Task item = The line containing "This screenshot has height=741, width=1679." marks the start of the required copy, which runs to the final line of the entries; return those lines exactly, without any pictures.

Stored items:
┌────────
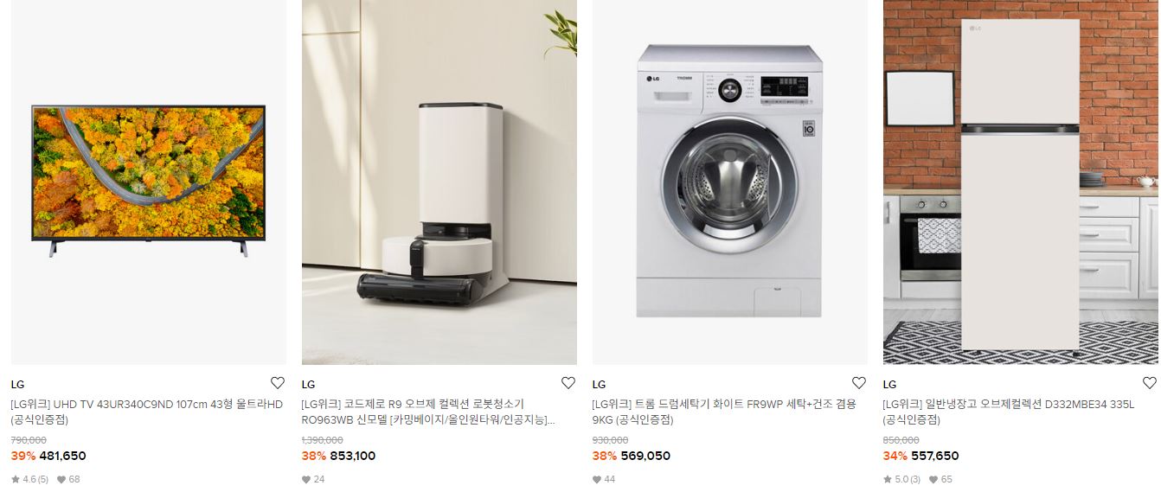1161x492 pixels.
Task: Click the 65 likes heart count under refrigerator
Action: point(940,479)
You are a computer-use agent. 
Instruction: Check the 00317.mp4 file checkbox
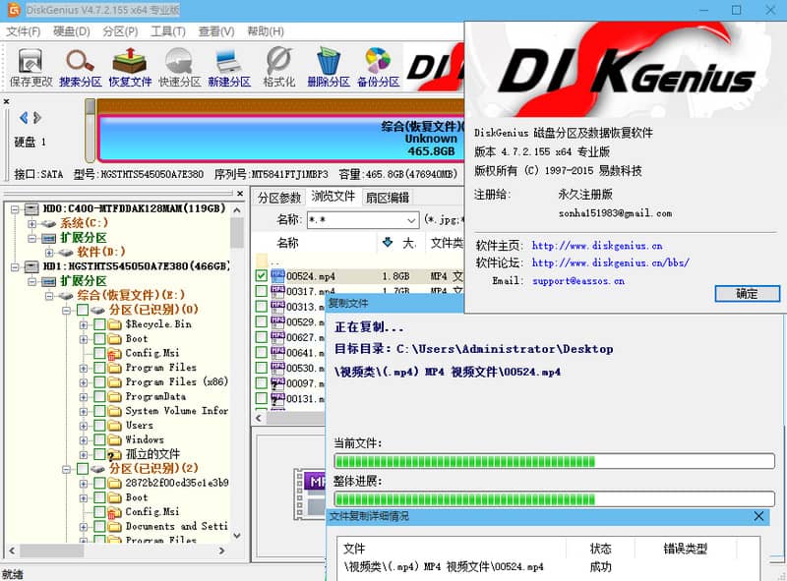261,291
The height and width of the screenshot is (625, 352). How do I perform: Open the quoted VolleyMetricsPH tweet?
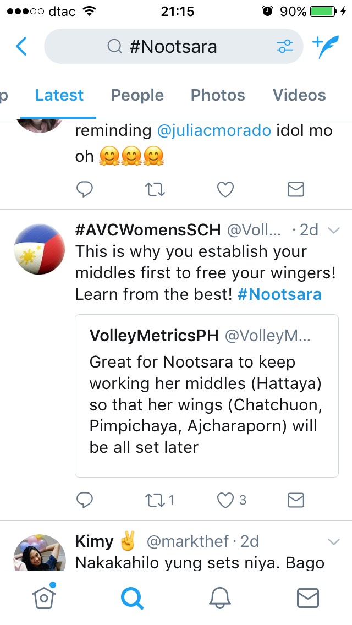point(206,395)
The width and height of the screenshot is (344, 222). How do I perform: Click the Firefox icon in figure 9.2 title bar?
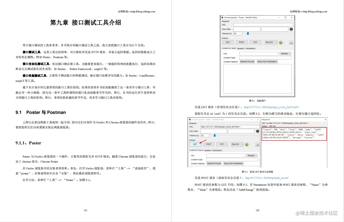click(189, 119)
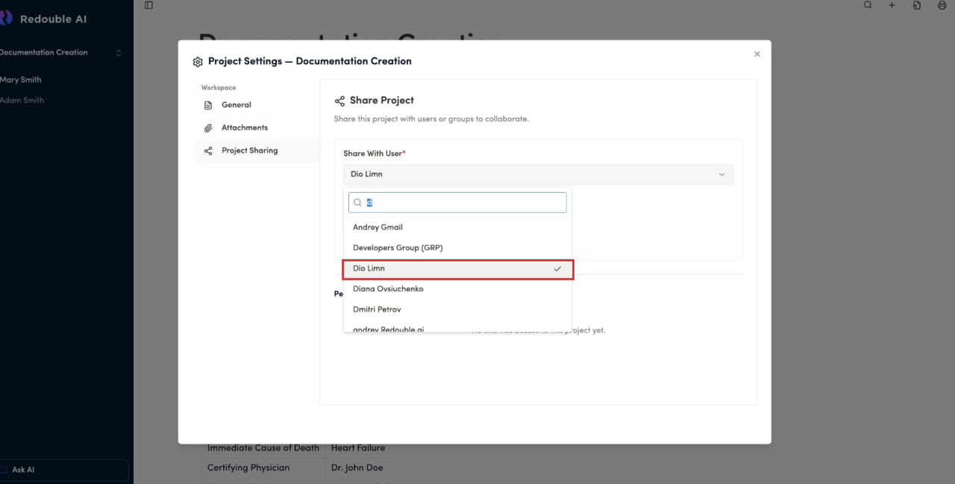Open the General settings tab
Image resolution: width=955 pixels, height=484 pixels.
pyautogui.click(x=237, y=105)
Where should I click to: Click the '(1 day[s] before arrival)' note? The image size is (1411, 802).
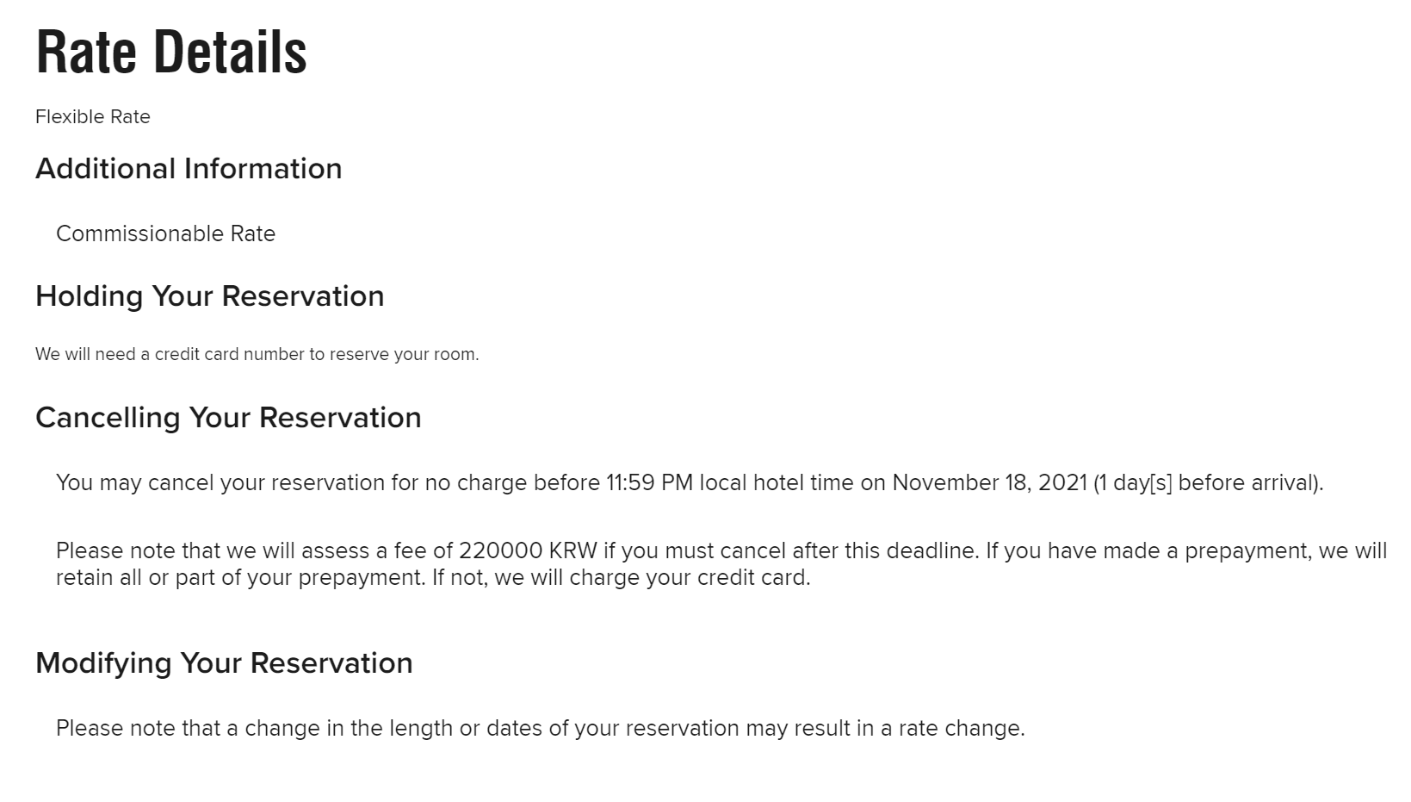coord(1207,483)
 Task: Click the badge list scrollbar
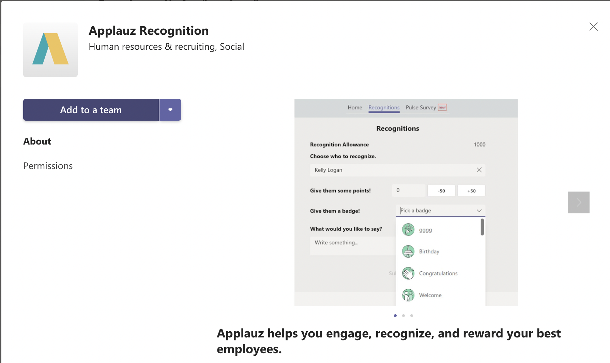pyautogui.click(x=482, y=227)
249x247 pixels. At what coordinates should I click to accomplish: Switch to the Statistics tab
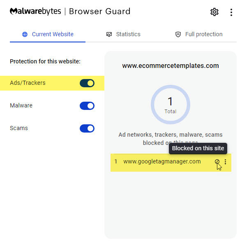coord(128,35)
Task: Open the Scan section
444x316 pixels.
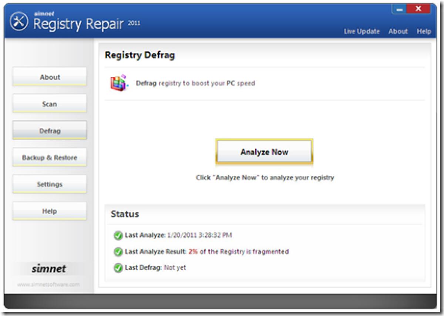Action: tap(49, 104)
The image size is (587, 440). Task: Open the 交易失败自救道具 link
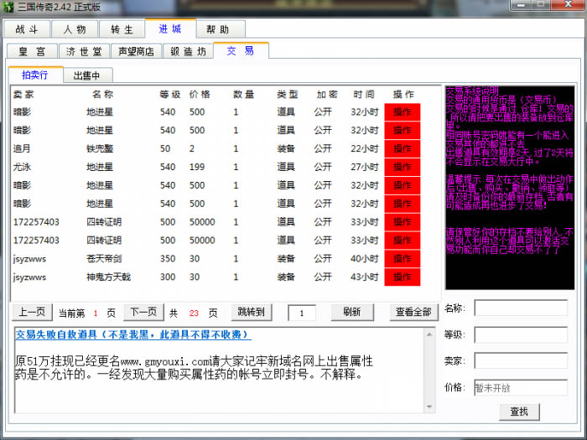click(x=132, y=335)
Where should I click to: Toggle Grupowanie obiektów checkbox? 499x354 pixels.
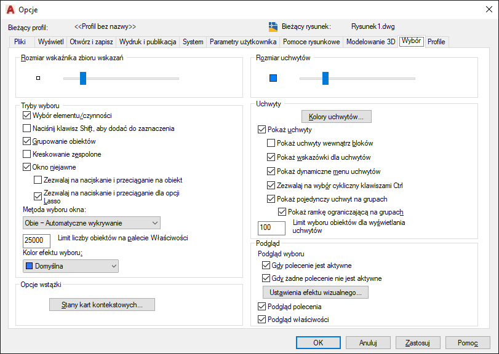tap(26, 141)
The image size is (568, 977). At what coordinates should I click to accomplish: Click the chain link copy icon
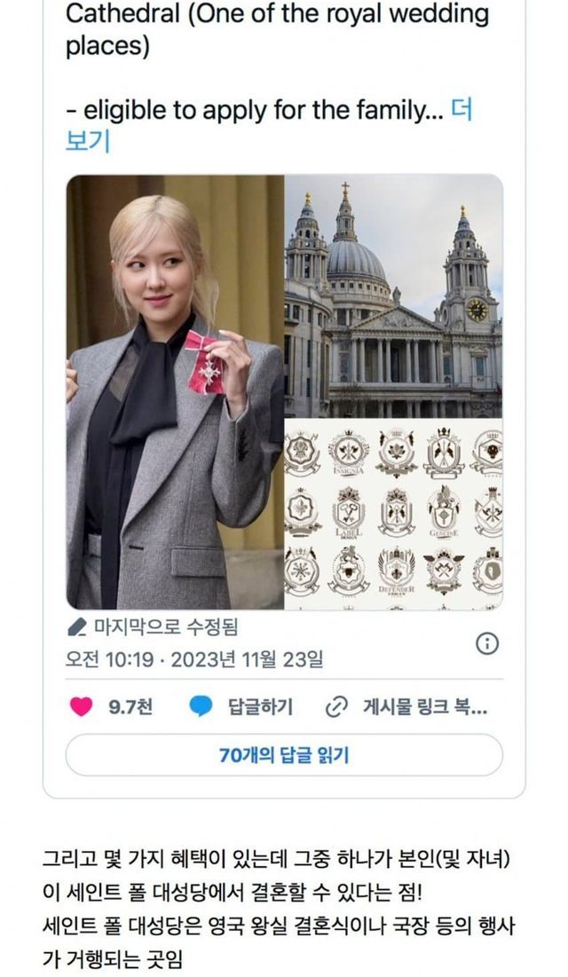coord(336,706)
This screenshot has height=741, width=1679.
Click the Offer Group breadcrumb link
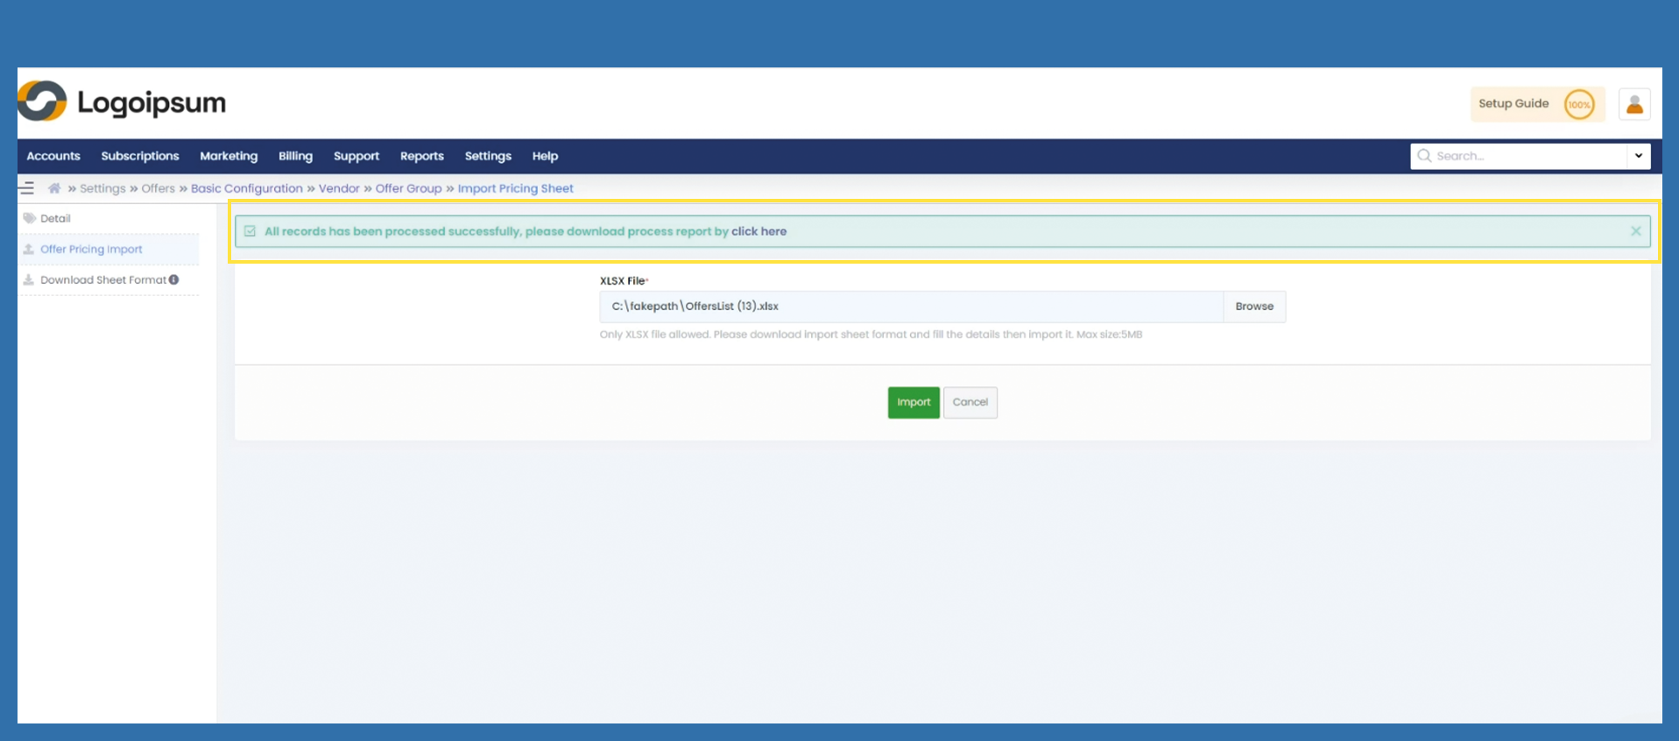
└────────
Task output =
This screenshot has height=741, width=1679.
Click the Offer Group breadcrumb link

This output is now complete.